Qui ne se rend pas compte que les écoles, les Universités sont en situation difficile et sont dans l’incapacité de répondre efficacement, dans ce contexte malsain, à leur vocation ? En aucune manière, les écoliers, les étudiants ne sont pas disposés à l’apprentissage. Comment le pourraient-ils quand l’anxiété se lit sur leurs visages ? Comment le pourraient-ils quand, en sortant de chez eux, ils pensent au kidnapping, quand ils entendent sans arrêt le crépitement des balles à l’intérieur de l’établissement, quand en sortant de l’école, la peur les accompagne jusqu’à la maison ?
Il y a des élèves, des étudiants qui abandonnent parce que les parents sont à bout de souffle. Il y en a d’autres qui laissent le pays pour se réfugier illégalement en Amérique du nord ou en Amérique du sud dans la plupart des cas. L’Université Quisqueya, n’envisage-t-elle pas la possibilité de fermer temporairement ? En Janvier 2019, l’Université comptait 3585 étudiants. En 2021, on en comptait 2000. En 2023, on en compte 850. L’éducation s’est dégradée considérablement.

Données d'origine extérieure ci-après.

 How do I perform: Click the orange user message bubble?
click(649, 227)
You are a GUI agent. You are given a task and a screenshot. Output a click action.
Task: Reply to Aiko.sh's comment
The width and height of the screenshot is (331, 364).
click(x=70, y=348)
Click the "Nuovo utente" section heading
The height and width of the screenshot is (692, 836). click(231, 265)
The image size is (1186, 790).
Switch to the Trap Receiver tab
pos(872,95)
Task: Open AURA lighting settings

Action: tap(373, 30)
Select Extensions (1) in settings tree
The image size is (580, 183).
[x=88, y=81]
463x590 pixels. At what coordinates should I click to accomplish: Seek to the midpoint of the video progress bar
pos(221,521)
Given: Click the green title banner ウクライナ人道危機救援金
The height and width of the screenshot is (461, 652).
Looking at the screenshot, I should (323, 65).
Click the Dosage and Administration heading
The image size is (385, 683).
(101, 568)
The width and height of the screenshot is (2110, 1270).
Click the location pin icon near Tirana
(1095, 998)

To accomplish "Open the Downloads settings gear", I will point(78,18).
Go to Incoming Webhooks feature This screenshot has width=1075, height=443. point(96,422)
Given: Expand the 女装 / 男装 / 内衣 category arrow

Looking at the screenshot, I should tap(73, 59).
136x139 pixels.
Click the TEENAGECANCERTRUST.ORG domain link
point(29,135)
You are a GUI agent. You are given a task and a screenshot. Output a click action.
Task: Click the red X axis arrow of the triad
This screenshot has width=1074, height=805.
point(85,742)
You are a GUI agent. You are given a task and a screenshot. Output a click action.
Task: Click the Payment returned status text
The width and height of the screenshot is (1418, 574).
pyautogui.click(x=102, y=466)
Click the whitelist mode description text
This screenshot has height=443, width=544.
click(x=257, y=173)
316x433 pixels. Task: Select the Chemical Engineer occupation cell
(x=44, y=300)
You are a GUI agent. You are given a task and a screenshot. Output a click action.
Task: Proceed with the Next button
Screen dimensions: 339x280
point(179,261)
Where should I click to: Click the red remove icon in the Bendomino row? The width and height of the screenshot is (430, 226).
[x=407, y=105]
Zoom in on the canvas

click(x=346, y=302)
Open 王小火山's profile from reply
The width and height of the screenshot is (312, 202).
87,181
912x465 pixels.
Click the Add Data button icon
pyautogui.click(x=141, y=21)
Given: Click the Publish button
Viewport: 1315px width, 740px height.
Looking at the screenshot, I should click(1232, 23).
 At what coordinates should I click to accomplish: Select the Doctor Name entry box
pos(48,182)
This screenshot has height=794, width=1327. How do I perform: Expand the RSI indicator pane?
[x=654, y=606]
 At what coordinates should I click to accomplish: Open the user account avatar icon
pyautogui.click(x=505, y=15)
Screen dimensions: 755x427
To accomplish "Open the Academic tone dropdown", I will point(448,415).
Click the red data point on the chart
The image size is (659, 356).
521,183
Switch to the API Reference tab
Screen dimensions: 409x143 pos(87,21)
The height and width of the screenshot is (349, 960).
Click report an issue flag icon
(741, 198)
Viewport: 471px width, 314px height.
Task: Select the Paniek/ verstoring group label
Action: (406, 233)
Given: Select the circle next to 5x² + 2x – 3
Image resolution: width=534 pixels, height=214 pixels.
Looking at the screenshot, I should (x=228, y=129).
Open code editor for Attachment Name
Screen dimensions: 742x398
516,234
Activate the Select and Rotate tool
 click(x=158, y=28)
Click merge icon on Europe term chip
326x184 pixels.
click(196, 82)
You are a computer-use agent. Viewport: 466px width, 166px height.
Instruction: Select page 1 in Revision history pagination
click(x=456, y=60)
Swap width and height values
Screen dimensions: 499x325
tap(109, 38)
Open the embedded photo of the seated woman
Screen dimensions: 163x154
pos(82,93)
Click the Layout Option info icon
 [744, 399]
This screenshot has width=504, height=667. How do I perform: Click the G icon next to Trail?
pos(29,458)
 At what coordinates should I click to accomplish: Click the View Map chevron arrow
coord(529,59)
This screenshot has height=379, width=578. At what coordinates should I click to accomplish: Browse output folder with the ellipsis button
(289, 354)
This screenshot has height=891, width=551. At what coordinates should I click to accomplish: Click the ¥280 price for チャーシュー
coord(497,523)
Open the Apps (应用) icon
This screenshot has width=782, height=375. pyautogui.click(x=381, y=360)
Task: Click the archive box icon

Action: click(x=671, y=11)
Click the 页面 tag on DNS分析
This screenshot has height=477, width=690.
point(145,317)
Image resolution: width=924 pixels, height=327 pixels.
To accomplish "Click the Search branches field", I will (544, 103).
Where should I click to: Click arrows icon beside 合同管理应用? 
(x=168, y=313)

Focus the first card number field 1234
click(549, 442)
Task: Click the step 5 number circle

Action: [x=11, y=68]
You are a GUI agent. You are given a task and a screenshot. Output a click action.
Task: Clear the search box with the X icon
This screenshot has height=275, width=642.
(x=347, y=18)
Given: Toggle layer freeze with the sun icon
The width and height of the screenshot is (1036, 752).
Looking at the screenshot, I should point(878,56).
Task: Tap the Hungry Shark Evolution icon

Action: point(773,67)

Qui ne se rend pas compte de la destruction de notre économie ? La création de la richesse demeure toujours un vœu pieux, la quantité réelle de biens et de services pour 2023 a encore chuté d’environ 1.5%, marquant successivement une cinquième année de ralentissement de l’économie haïtienne. Une situation économique marquée par un taux d’inflation à plus de 30% pour l’exercice de 2023 et grandement influencé par la hausse des prix de produits de première nécessité (produits alimentaires) et les dérèglements des chaines d’approvisionnements. Les exportations ont connu une baisse sans précèdent perdant ainsi environ 25% de leur valeur nominale par rapport à 2022. En dépit d’une certaine démonstration de performance dans la collecte des recettes de l’Etat, la capacite à collecter des administrations fiscales et douanières demeure plutôt limitée en raison des conditions sécuritaires trop précaires.
Au niveau du secteur agricole, les denrées, déjà sous la proie des conditions de production calamiteuses (pratiques agricoles précaires, déficit de canaux d’irrigation, conditions météorologiques défavorables,) par les agriculteurs, deviennent plus rares, les moyens de transport atteignent difficilement la capitale en raison du contrôle des axes routiers par les bandits. L’importation des denrées de première nécessité est tout aussi compliquée en raison de la volatilité au niveau mondial des denrées alimentaires et de l’énergie. Une fois sur place, pour faire sortir un container au niveau de la douane, il faut compter avec les bandits.
Haïti est classée parmi les pays de la planète ayant un taux d’insécurité alimentaire le plus élevé avec environ 4.5 millions de personnes (près de la moitié de la population totale) dans le pays qui seraient en situation d’insécurité alimentaire grave.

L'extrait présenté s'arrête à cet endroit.